Pooled Employer Plan (PEP)

A PEP is a type of retirement plan that meets certain requirements (outlined below) and that is maintained to provide benefits to employees of two or more unrelated employers. A PEP may be either a qualified defined contribution plan under Section 401(a) of the Internal Revenue Code (the “Code”) or consist of individual retirement accounts described in Section 408 of the Code. The PPP responsible for maintaining a PEP may be one of the participating employers, or may be an unrelated entity, such as an insurer or financial institution, that meets certain requirements described below.

Pooled Employer Plan (PEP)

  • What is a Pooled Employer Plan (PEP)?
    • Designed to benefit employees of two or more adopting employers, PEPs are qualified retirement plans that can be sponsored and offered only by a Pooled Plan Provider (PPP).
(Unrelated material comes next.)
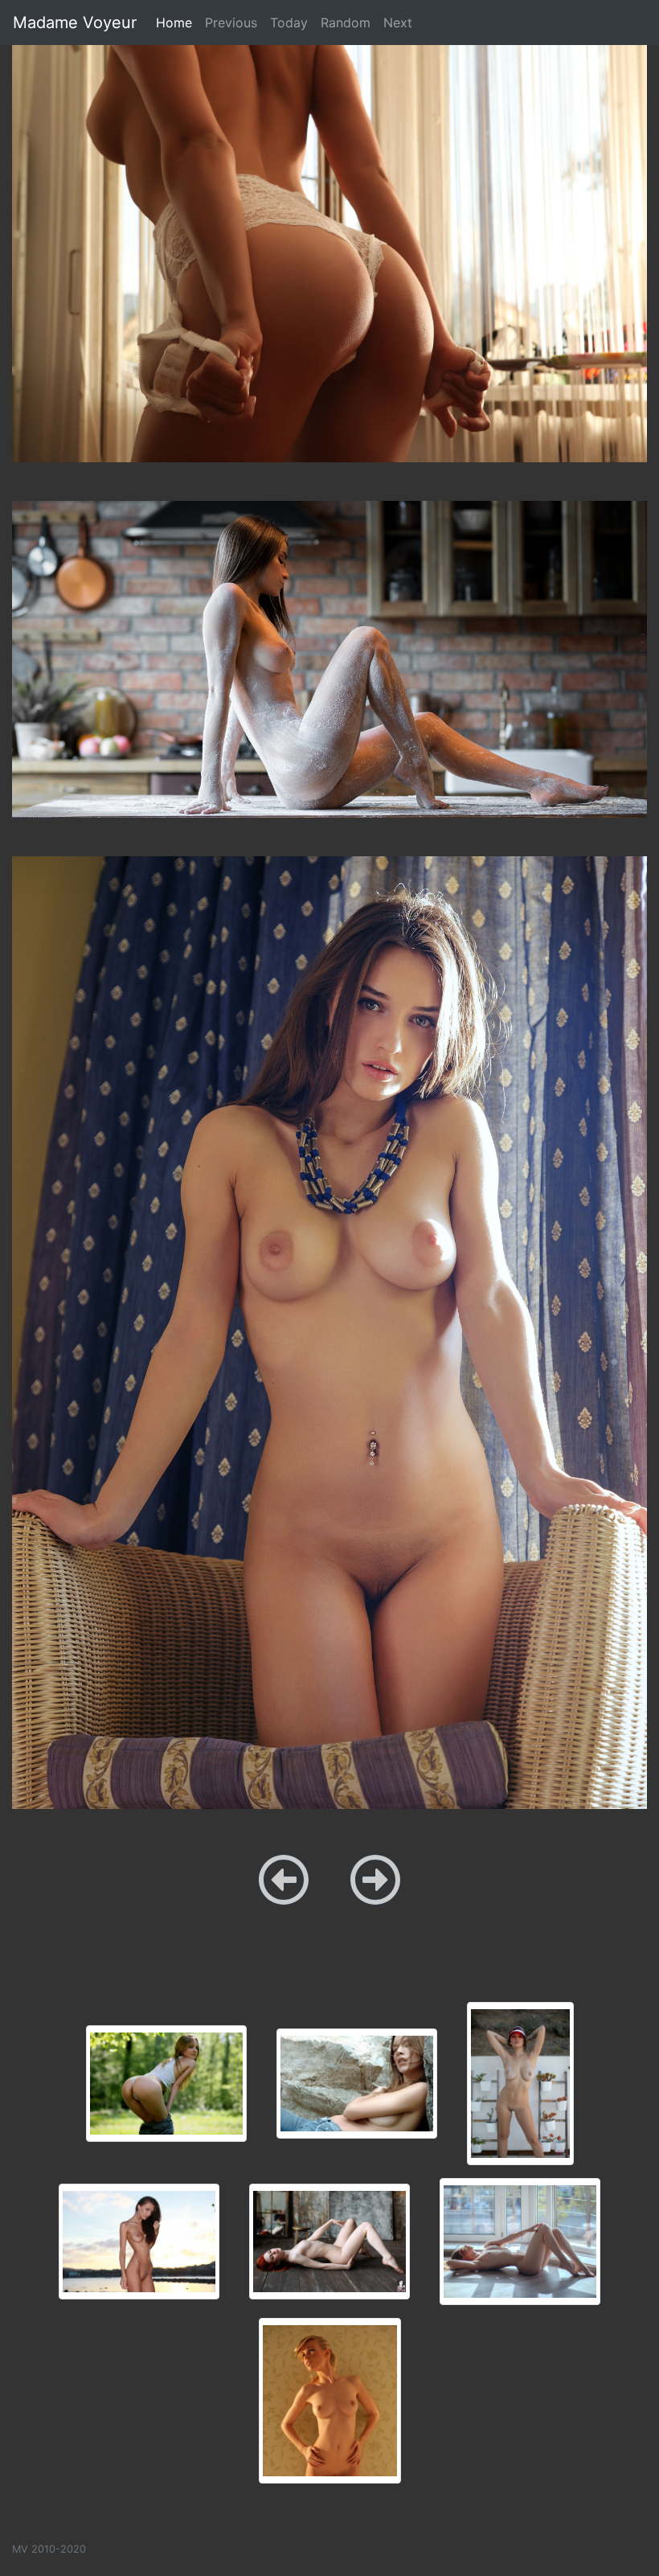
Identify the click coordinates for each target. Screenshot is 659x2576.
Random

Employers that adopt a PEP need not share a business nexus to form this group 401(k) Plan; thus PEPs are sometimes referred to as “open MEPs” and, as they increase in number, will likely be more readily available than MEPs.
  • What are the Key Characteristics of a PEP?
    • Defined by ERISA Section 3(43).
    • PPPs must meet the requirements outlined in ERISA Section 3(43) as well as other requirements outlined by the US Treasury Department.
    • In addition to the PPP, there is a centralized 3(21) Investment Advisor and/or 3(38) Investment Fiduciary, as well as a 3(16) Plan Administrator.
    • A PPP must register with the US Secretary of Labor 30 days before beginning operations, using EBSA Form PR (Pooled Plan Provider Registration). Filing this form also satisfies the SECURE Act requirement that the PPP must register with the Treasury Department. Registration requirements may evolve as PEPs gain more traction in the marketplace.
    • Auditable only if the PEP falls outside the audit exemption rules of no more than 1,000 eligible participants or no single adopting employer with more than 100 employees.
    • Employers adopting a PEP plan for their 401(k) may have challenges combining the 401(k) with a DefinedBenefit or Cash Balance Plan, depending upon the flexibilities the PEP will permit.
    • One Form 5500 is filed for the entire plan.
  • What are the Necessary Documents?
    • Plan Document — retained by the PEP Sponsor.
    • Adoption Agreement — Provides the provisions available in the PEP and retained by the PEP Sponsor.
    • Participation Agreement — Created for and signed by each adopting member to include the specific provisions of their retirement offering.
  • What are the Limitations of a PEP?
    • Fixed fund lineup — All adopting employers share one common fund lineup. Generally, the Plan Sponsor or Investment Fiduciary makes additions to or removals from the lineup; notification must be provided to all eligible individual participants.
    • Audit possibility — Although PEPs have a more lenient policy on audit requirements than MEPs, a PEP could still combine enough small plans and eligible participants to become auditable in a short span of time, which would impact costs adversely.
    • PPP fiduciary liability — Each adopting employer within a PEP retains fiduciary liability for the selection and monitoring of the PPP.
    • Accessibility — Any adopting employers, service providers and fiduciaries with a PEP can be removed from the plan by the PPP.
  • What are the Benefits of PEPs Compared to Single-Employer Plans?
    • Significantly fewer administrative duties.
    • Lower costs through greater plan asset totals.
    • Mitigation of fiduciary responsibilities and liabilities.